++++ Material to process

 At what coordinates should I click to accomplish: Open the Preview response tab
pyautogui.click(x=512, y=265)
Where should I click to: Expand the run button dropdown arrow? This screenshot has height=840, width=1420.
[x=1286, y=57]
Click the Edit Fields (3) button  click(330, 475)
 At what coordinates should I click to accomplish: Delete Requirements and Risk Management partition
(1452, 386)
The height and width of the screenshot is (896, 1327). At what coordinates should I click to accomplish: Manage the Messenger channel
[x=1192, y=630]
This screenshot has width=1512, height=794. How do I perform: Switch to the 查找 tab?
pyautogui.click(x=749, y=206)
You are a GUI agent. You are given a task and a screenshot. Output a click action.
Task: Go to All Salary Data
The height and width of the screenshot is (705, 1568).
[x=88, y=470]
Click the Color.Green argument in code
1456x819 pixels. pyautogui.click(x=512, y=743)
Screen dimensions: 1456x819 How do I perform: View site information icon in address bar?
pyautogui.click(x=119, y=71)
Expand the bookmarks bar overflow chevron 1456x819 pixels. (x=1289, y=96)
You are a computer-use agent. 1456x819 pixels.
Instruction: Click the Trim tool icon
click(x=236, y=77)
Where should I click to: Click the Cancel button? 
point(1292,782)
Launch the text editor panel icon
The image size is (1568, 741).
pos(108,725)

++++++++

| Activity |
Give all the records again. Match them exactly.

| Solved exercise |
 At what coordinates should I click to accomplish: Open the Preview response tab
pyautogui.click(x=512, y=265)
Where should I click to: Expand the run button dropdown arrow? This screenshot has height=840, width=1420.
[x=1286, y=57]
Click the Edit Fields (3) button  click(330, 475)
 At what coordinates should I click to accomplish: Delete Requirements and Risk Management partition
(1452, 386)
The height and width of the screenshot is (896, 1327). At what coordinates should I click to accomplish: Manage the Messenger channel
[x=1192, y=630]
This screenshot has width=1512, height=794. How do I perform: Switch to the 查找 tab?
pyautogui.click(x=749, y=206)
You are a GUI agent. You are given a task and a screenshot. Output a click action.
Task: Go to All Salary Data
The height and width of the screenshot is (705, 1568).
[x=88, y=470]
Click the Color.Green argument in code
1456x819 pixels. pyautogui.click(x=512, y=743)
Screen dimensions: 1456x819 How do I perform: View site information icon in address bar?
pyautogui.click(x=119, y=71)
Expand the bookmarks bar overflow chevron 1456x819 pixels. (x=1289, y=96)
You are a computer-use agent. 1456x819 pixels.
Instruction: Click the Trim tool icon
click(x=236, y=77)
Where should I click to: Click the Cancel button? 
point(1292,782)
Launch the text editor panel icon
The image size is (1568, 741).
pos(108,725)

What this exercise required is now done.